Start of Input records

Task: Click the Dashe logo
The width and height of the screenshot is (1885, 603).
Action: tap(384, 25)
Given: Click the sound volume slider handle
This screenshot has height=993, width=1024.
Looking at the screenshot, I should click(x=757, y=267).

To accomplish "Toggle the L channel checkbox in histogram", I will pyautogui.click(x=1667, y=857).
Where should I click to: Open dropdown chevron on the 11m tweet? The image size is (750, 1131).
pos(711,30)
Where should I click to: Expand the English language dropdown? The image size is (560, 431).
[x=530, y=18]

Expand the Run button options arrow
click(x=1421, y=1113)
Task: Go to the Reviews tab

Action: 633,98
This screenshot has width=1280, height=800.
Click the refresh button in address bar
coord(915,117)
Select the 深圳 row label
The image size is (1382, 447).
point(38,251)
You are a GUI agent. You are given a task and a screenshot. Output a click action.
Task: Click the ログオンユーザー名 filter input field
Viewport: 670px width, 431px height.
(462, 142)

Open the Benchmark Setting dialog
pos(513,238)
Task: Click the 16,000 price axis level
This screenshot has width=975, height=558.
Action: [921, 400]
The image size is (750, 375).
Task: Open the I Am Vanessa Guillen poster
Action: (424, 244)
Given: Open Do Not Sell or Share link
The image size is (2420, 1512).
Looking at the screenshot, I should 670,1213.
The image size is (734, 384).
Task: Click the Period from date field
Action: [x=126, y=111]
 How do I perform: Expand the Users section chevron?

End of Input records

Directions » Substitute "Goal:" for every "Given:" in the records above, and reproduce them with nothing else changed.

Answer »
Task: Click the Dashe logo
The width and height of the screenshot is (1885, 603).
Action: tap(384, 25)
Goal: Click the sound volume slider handle
This screenshot has height=993, width=1024.
Looking at the screenshot, I should click(x=757, y=267).

To accomplish "Toggle the L channel checkbox in histogram", I will pyautogui.click(x=1667, y=857).
Where should I click to: Open dropdown chevron on the 11m tweet? The image size is (750, 1131).
pos(711,30)
Where should I click to: Expand the English language dropdown? The image size is (560, 431).
[x=530, y=18]

Expand the Run button options arrow
click(x=1421, y=1113)
Task: Go to the Reviews tab

Action: 633,98
This screenshot has width=1280, height=800.
Click the refresh button in address bar
coord(915,117)
Select the 深圳 row label
The image size is (1382, 447).
point(38,251)
You are a GUI agent. You are given a task and a screenshot. Output a click action.
Task: Click the ログオンユーザー名 filter input field
Viewport: 670px width, 431px height.
(462, 142)

Open the Benchmark Setting dialog
pos(513,238)
Task: Click the 16,000 price axis level
This screenshot has width=975, height=558.
Action: [921, 400]
The image size is (750, 375).
Task: Open the I Am Vanessa Guillen poster
Action: (424, 244)
Goal: Open Do Not Sell or Share link
The image size is (2420, 1512).
Looking at the screenshot, I should 670,1213.
The image size is (734, 384).
Task: Click the Period from date field
Action: [x=126, y=111]
 How do I perform: Expand the Users section chevron?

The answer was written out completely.